Instructions to follow:
Find the line containing "The height and width of the screenshot is (1209, 2576).", then output it and every line after it through the end of the listing below, exactly as written.

[Start of Attachment]

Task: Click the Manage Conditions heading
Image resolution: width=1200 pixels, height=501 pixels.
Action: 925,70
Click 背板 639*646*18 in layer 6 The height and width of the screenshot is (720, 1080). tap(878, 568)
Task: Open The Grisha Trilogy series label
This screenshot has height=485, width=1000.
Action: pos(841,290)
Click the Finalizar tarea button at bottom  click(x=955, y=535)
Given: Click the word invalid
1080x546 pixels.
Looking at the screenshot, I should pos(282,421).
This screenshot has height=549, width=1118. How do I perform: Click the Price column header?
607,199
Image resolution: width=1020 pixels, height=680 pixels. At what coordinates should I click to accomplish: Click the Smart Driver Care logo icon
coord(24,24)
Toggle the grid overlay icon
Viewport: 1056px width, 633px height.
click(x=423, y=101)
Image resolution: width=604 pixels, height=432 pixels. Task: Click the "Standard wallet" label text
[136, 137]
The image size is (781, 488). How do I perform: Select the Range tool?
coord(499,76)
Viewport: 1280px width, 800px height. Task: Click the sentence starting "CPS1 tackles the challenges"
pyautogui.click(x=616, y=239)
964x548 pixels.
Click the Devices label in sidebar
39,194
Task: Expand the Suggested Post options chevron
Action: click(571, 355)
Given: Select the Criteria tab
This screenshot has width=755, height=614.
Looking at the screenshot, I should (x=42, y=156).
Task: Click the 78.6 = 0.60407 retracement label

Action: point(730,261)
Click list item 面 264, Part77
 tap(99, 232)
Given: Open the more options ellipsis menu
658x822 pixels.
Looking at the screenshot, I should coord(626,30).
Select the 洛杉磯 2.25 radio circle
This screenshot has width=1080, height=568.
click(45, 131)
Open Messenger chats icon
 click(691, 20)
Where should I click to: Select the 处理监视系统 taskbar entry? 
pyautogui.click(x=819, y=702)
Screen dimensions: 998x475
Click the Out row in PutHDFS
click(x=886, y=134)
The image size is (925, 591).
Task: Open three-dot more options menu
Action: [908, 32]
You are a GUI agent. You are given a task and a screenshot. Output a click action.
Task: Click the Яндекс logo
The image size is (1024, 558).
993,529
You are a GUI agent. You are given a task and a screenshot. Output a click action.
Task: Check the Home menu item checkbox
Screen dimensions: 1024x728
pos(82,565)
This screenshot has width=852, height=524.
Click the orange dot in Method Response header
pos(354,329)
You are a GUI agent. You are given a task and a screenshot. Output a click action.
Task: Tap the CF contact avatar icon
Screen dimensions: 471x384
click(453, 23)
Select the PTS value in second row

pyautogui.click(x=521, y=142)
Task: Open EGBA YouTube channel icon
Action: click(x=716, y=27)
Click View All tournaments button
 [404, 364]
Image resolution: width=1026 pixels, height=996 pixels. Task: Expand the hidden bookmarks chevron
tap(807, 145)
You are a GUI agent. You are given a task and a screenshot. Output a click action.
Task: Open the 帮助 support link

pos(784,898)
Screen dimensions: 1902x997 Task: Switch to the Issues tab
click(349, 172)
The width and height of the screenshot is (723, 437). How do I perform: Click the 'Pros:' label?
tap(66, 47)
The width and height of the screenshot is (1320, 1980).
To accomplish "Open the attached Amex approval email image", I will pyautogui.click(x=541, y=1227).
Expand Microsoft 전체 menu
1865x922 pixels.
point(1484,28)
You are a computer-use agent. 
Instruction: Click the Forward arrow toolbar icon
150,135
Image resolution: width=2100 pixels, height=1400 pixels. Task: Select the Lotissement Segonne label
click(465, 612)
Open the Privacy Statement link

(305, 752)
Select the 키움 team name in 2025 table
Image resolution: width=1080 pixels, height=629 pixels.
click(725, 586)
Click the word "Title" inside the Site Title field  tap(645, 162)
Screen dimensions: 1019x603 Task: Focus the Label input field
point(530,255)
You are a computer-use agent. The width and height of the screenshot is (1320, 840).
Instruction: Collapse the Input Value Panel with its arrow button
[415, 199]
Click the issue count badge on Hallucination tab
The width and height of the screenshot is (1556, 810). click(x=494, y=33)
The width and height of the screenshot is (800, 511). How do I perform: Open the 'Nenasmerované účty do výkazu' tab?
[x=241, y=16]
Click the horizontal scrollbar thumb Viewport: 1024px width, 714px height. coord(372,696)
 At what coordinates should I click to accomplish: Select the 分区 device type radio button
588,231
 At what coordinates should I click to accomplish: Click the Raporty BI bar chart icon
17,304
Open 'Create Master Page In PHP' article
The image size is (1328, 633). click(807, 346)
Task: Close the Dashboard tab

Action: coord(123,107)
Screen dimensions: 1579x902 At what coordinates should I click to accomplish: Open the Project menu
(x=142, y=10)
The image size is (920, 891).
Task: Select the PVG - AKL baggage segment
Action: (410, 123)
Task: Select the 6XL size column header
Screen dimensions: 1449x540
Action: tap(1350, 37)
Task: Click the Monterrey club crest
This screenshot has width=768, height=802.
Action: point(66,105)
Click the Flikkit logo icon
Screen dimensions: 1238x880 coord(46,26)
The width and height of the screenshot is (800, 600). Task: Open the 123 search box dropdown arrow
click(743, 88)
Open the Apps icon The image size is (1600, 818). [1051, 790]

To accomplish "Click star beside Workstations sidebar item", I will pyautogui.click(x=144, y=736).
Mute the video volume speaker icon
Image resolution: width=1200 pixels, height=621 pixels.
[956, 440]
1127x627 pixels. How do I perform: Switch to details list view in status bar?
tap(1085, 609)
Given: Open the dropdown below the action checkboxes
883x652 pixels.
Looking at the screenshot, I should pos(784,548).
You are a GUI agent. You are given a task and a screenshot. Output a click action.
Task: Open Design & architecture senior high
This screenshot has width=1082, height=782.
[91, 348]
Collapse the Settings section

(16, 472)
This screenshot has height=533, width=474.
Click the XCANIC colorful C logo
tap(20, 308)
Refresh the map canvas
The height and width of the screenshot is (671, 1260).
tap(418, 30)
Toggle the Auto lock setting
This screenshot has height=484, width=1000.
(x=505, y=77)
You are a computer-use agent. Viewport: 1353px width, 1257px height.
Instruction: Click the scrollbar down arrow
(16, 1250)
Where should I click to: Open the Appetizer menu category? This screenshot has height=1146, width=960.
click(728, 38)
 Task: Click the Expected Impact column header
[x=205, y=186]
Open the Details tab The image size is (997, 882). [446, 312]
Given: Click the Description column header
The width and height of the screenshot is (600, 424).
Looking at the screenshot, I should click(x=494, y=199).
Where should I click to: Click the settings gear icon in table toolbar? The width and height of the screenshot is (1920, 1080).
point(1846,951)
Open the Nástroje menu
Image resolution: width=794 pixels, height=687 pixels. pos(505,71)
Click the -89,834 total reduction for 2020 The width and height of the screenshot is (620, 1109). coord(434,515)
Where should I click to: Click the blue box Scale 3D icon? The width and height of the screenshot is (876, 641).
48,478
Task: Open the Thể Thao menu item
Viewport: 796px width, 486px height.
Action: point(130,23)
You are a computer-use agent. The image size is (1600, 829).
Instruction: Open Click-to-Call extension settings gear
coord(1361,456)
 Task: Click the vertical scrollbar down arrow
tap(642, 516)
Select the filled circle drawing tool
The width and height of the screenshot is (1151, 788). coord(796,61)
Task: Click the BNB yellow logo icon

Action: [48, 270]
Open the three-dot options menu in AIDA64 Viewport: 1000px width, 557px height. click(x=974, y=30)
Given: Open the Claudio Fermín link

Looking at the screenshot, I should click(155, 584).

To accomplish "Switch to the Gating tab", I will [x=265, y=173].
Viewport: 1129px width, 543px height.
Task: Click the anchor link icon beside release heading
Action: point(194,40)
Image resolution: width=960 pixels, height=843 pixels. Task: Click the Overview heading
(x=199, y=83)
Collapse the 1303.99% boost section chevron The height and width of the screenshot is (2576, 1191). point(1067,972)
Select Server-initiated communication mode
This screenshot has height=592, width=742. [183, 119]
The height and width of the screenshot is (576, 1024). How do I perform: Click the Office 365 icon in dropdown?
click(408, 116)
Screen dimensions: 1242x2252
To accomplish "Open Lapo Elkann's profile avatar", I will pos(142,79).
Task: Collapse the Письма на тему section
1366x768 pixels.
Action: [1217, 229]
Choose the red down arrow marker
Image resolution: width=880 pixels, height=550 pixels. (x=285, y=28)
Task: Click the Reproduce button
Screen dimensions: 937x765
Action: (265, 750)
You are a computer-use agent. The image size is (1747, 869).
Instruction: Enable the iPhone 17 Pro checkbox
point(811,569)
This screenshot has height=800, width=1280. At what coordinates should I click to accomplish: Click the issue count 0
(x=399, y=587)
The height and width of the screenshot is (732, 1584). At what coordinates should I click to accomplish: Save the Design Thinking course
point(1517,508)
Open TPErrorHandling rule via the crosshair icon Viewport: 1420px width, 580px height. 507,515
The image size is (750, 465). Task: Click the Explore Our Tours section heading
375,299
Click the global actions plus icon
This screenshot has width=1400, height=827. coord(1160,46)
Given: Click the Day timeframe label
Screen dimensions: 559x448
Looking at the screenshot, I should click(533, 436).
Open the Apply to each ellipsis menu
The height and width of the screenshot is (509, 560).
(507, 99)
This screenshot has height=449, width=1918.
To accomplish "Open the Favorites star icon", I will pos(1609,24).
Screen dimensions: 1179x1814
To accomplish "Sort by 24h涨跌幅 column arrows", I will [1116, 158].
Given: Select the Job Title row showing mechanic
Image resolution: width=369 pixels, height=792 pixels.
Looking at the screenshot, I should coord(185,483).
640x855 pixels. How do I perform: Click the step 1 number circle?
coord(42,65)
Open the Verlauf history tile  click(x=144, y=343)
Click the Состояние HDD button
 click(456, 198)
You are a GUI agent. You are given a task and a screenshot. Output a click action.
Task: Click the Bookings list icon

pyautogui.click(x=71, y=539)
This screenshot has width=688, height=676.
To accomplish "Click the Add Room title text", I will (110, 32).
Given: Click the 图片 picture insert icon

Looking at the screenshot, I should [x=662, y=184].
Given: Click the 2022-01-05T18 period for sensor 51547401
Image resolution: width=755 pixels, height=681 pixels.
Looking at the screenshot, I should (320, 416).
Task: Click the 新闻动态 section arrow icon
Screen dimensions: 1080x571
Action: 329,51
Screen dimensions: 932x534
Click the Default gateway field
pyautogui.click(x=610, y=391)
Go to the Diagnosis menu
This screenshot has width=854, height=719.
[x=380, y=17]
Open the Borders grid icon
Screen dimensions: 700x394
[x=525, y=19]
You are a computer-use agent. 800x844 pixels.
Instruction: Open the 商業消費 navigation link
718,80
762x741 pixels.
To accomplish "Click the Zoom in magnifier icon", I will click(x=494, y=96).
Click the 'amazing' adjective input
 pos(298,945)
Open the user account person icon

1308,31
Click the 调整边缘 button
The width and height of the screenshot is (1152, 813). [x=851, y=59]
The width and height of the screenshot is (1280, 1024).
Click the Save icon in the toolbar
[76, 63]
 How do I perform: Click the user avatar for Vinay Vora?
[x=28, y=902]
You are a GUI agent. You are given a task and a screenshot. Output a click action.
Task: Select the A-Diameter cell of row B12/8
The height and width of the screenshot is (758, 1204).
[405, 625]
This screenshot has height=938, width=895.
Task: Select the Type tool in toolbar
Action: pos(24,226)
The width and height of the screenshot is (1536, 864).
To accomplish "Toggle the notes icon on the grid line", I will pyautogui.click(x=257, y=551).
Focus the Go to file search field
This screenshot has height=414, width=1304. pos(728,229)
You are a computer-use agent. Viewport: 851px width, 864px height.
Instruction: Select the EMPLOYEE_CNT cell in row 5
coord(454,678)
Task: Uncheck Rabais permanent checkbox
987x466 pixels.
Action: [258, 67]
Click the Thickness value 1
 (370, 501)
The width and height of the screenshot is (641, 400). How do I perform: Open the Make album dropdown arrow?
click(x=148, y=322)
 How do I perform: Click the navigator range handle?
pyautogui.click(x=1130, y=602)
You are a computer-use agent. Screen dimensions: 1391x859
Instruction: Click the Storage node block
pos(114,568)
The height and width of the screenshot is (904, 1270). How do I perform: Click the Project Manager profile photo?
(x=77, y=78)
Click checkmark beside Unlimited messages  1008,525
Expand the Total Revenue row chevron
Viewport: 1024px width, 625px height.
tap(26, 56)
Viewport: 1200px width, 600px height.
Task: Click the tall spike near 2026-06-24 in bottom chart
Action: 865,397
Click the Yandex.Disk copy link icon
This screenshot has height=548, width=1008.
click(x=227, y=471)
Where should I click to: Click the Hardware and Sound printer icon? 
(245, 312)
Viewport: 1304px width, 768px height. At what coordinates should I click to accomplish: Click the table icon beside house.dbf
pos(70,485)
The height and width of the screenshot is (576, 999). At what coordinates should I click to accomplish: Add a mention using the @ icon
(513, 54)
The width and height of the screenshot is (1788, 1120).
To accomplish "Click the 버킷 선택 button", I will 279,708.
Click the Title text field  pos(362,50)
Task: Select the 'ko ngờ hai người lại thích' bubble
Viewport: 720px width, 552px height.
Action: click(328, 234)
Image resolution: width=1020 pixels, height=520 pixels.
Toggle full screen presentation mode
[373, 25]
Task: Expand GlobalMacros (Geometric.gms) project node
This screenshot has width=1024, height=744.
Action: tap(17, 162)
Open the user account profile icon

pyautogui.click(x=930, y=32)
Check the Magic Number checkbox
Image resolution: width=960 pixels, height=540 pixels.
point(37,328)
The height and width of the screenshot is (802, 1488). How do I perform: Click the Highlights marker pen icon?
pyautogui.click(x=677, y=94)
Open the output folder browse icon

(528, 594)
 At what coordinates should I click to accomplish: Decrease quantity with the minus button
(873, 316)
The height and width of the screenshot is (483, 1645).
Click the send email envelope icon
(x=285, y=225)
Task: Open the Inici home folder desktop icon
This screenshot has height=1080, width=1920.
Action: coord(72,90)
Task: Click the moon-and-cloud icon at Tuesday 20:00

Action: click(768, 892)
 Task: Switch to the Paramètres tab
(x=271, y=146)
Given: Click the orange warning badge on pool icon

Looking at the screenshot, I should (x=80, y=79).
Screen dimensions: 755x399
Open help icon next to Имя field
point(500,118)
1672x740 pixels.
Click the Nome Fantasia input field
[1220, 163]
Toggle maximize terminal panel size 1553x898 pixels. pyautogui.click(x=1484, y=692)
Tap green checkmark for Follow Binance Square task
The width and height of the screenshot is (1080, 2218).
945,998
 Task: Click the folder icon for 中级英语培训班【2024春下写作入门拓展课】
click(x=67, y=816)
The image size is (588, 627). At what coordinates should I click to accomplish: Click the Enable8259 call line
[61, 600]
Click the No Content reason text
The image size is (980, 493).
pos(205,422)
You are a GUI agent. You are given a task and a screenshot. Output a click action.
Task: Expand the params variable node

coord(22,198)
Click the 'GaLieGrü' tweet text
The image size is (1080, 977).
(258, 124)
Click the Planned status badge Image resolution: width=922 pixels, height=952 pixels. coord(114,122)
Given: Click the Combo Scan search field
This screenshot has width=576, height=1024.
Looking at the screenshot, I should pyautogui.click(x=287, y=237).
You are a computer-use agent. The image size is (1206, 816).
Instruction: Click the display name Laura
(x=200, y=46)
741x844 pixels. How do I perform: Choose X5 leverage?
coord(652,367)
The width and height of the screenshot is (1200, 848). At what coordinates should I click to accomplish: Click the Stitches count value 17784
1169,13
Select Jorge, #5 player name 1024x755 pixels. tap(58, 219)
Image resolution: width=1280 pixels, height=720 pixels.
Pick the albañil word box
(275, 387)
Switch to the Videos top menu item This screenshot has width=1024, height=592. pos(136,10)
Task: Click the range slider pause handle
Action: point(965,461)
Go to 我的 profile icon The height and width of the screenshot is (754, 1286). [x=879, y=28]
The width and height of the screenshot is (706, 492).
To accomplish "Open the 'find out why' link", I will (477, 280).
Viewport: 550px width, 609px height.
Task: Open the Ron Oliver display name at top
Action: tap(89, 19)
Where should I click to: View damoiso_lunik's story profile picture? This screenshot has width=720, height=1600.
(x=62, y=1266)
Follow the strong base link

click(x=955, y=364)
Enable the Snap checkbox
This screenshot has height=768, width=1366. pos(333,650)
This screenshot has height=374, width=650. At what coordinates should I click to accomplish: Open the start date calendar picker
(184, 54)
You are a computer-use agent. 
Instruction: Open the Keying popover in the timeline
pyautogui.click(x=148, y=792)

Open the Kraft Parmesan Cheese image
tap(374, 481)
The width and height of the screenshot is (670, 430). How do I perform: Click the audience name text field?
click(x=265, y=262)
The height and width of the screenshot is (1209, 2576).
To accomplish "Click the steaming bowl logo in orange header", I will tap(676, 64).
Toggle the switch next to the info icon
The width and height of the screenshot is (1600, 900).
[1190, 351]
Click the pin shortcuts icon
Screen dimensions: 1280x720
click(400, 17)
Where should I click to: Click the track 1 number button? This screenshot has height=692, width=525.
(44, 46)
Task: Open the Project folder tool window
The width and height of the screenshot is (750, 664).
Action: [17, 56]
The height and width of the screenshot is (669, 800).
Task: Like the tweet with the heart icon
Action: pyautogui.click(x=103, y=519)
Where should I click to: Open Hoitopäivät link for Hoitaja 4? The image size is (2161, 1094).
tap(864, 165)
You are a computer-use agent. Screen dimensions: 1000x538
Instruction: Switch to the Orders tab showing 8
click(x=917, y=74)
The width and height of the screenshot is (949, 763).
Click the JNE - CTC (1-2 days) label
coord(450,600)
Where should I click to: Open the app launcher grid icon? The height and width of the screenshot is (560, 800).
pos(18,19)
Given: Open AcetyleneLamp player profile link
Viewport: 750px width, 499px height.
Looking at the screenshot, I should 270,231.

[End of Attachment]

Written response:
The height and width of the screenshot is (1209, 2576).
To accomplish "Click the steaming bowl logo in orange header", I will tap(676, 64).
Toggle the switch next to the info icon
The width and height of the screenshot is (1600, 900).
[1190, 351]
Click the pin shortcuts icon
Screen dimensions: 1280x720
click(400, 17)
Where should I click to: Click the track 1 number button? This screenshot has height=692, width=525.
(44, 46)
Task: Open the Project folder tool window
The width and height of the screenshot is (750, 664).
Action: [17, 56]
The height and width of the screenshot is (669, 800).
Task: Like the tweet with the heart icon
Action: pyautogui.click(x=103, y=519)
Where should I click to: Open Hoitopäivät link for Hoitaja 4? The image size is (2161, 1094).
tap(864, 165)
You are a computer-use agent. Screen dimensions: 1000x538
Instruction: Switch to the Orders tab showing 8
click(x=917, y=74)
The width and height of the screenshot is (949, 763).
Click the JNE - CTC (1-2 days) label
coord(450,600)
Where should I click to: Open the app launcher grid icon? The height and width of the screenshot is (560, 800).
pos(18,19)
Given: Open AcetyleneLamp player profile link
Viewport: 750px width, 499px height.
Looking at the screenshot, I should 270,231.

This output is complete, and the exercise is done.